* [Item-finding data]
····················
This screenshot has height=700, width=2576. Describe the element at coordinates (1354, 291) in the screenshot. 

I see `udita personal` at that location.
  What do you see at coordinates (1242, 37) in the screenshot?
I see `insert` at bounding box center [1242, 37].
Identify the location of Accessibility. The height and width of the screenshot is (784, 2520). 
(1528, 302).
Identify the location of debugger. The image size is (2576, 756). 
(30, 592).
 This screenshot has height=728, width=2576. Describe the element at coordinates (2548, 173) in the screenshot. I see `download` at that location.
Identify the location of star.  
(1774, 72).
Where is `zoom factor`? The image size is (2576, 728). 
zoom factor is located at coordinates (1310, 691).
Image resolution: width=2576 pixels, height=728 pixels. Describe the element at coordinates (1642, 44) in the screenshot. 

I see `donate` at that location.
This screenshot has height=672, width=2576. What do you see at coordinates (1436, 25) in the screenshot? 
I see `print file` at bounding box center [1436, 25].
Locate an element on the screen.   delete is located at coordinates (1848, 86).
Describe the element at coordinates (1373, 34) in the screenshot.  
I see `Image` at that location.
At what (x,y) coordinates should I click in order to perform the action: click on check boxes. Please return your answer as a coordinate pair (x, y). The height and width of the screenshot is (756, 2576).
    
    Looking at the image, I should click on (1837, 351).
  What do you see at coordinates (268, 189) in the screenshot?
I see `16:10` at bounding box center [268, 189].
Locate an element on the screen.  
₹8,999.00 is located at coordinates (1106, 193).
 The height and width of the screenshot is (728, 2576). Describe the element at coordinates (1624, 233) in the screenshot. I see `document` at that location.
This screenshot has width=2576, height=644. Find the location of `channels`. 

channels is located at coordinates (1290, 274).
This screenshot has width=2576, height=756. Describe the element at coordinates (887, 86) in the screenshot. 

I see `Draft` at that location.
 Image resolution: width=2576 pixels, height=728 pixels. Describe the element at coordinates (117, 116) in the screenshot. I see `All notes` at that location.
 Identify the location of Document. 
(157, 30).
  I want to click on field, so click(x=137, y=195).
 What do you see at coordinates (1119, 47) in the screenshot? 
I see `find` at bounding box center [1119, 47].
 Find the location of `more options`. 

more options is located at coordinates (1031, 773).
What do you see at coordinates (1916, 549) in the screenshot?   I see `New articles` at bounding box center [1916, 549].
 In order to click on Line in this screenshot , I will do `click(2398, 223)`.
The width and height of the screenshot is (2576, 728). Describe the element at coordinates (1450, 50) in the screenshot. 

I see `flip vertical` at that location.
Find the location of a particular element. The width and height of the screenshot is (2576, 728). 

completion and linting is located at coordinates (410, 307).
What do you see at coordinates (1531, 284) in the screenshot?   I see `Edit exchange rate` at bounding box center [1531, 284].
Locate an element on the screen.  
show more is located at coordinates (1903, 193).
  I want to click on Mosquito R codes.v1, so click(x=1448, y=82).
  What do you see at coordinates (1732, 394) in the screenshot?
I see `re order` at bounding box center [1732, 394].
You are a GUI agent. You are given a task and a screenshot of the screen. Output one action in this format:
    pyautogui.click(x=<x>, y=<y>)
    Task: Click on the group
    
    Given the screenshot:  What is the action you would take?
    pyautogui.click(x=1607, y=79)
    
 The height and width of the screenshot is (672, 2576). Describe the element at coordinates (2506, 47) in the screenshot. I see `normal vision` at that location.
····················
* [Your instructions] Print the lines of the data above word for word, starting at the line that contains "coordinates (1848, 86)." and ending after the line that contains "center [268, 189].".

* [Finished task]
Locate an element on the screen.   delete is located at coordinates (1848, 86).
Describe the element at coordinates (1373, 34) in the screenshot.  
I see `Image` at that location.
At what (x,y) coordinates should I click in order to perform the action: click on check boxes. Please return your answer as a coordinate pair (x, y). The height and width of the screenshot is (756, 2576).
    
    Looking at the image, I should click on (1837, 351).
  What do you see at coordinates (268, 189) in the screenshot?
I see `16:10` at bounding box center [268, 189].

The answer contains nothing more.